Go to the line that contains "Task: Click the orange legend marker dot" in the records below and repeat it, and each line after it, exactly through the end, omitting pictures.

- **THE DATA**:
>>>>

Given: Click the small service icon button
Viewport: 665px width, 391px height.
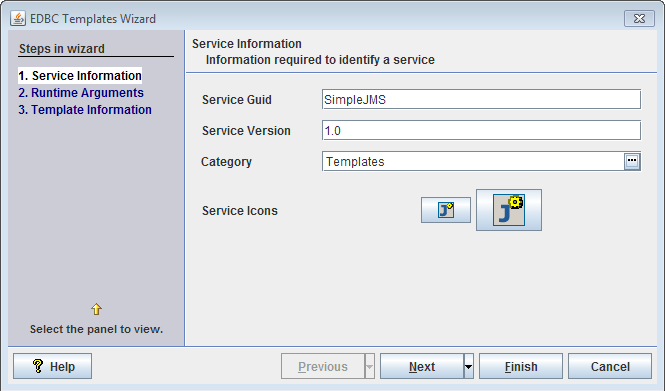Looking at the screenshot, I should [x=446, y=210].
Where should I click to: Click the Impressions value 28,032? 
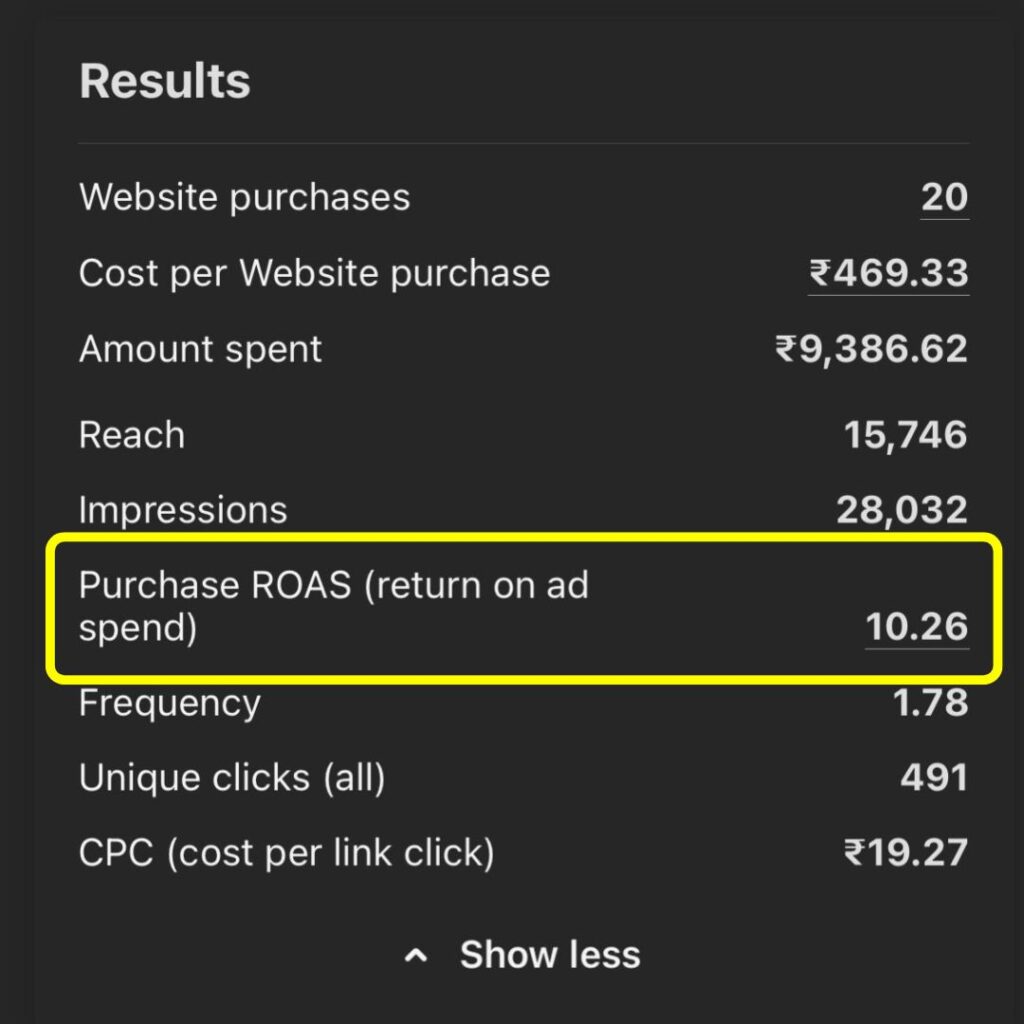pos(901,510)
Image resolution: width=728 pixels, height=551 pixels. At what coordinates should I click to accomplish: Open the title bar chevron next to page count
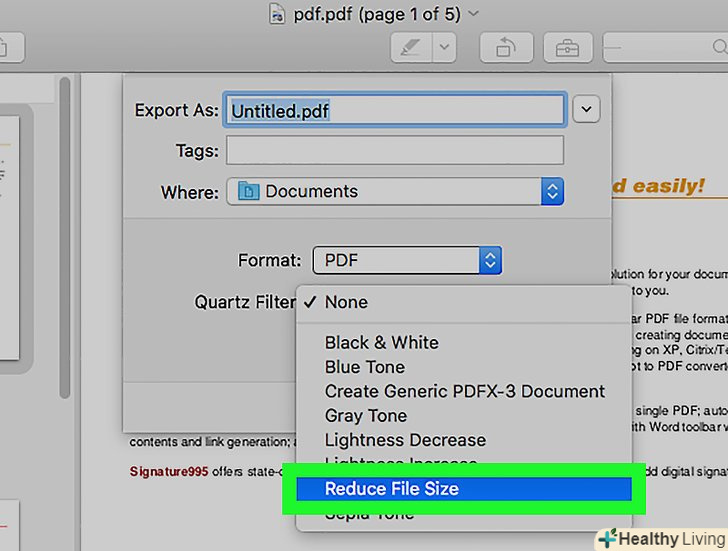coord(473,14)
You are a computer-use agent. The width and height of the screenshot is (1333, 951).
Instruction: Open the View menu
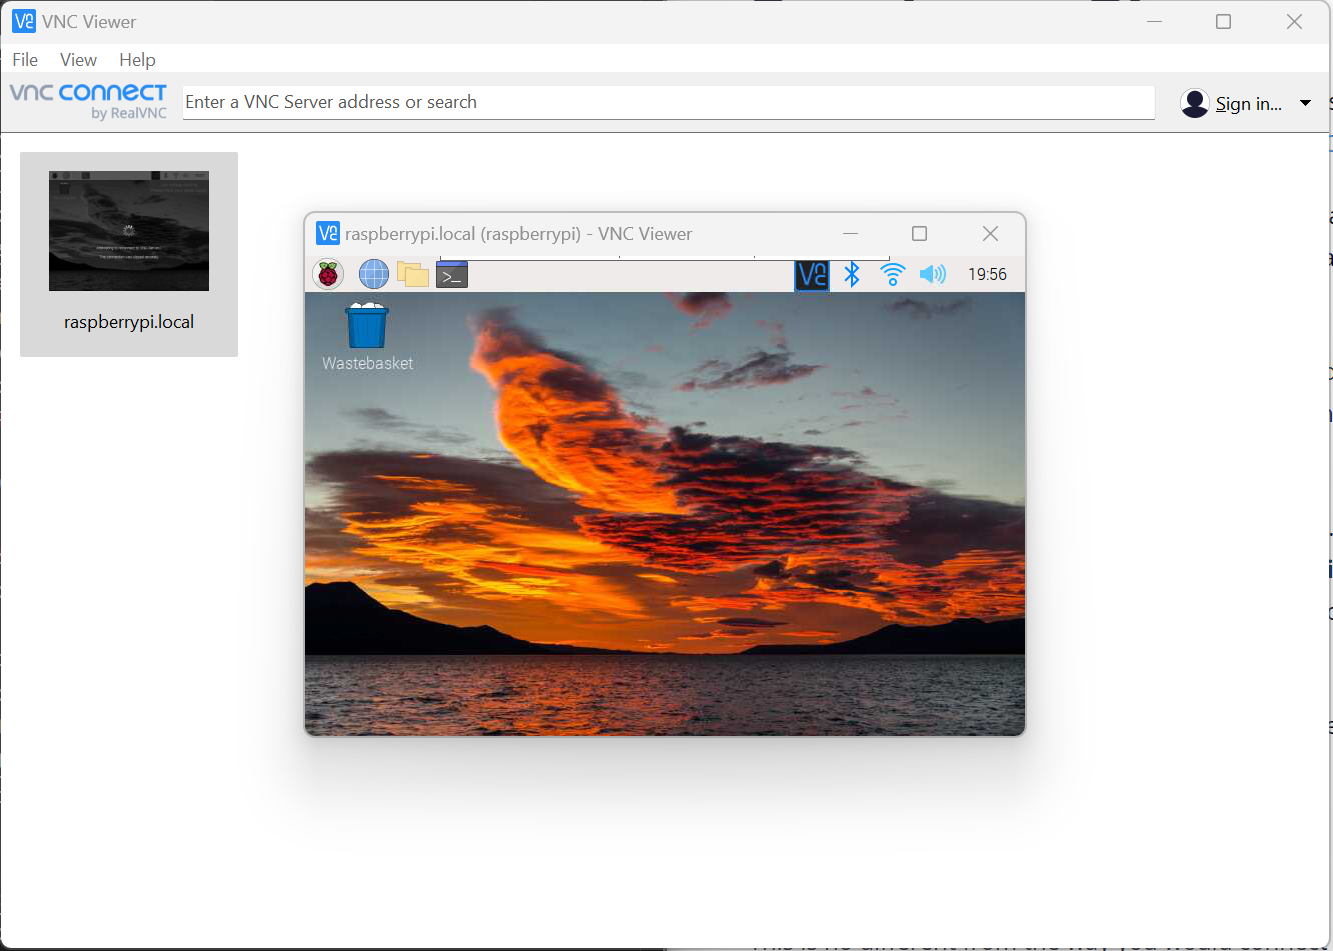[78, 59]
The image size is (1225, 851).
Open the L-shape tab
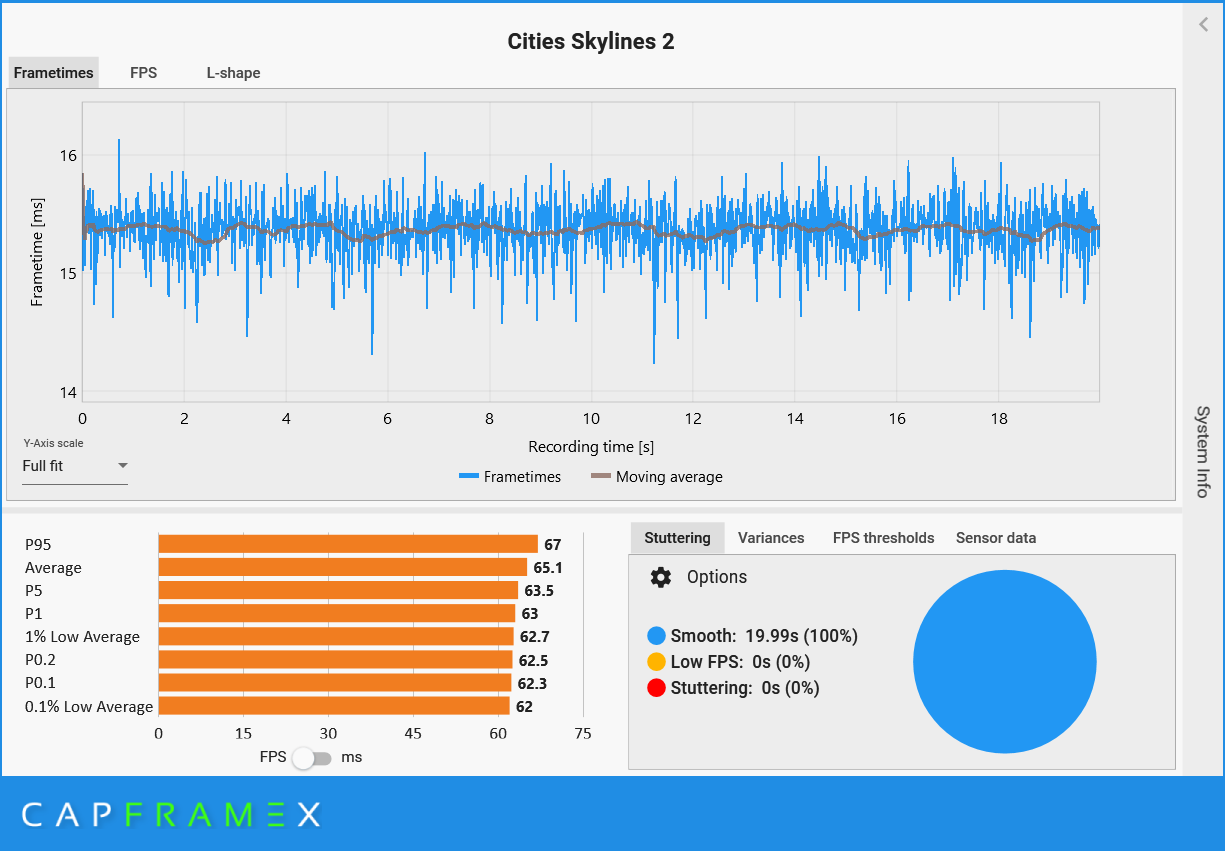[x=234, y=73]
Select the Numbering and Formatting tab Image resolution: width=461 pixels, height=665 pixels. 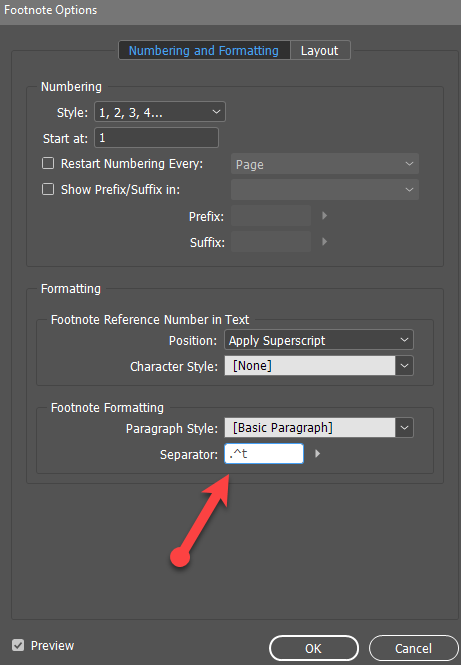(204, 50)
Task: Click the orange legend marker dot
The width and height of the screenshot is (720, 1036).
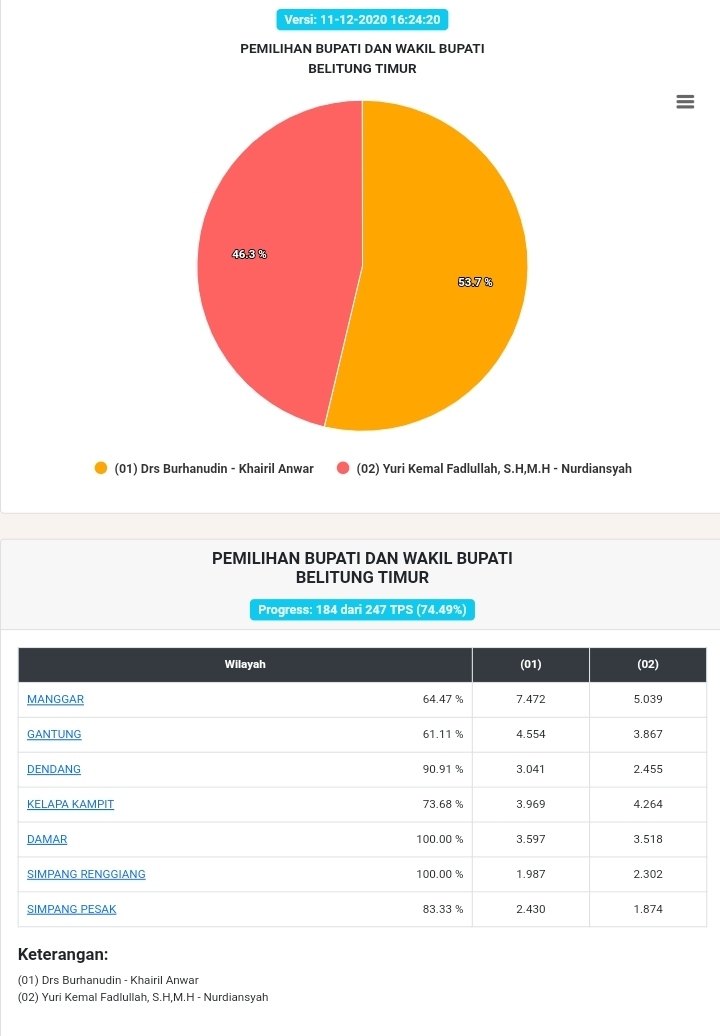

<<<<

- **SOLUTION TO THIS EXERCISE**:
Task: Click the orange legend marker dot
The width and height of the screenshot is (720, 1036).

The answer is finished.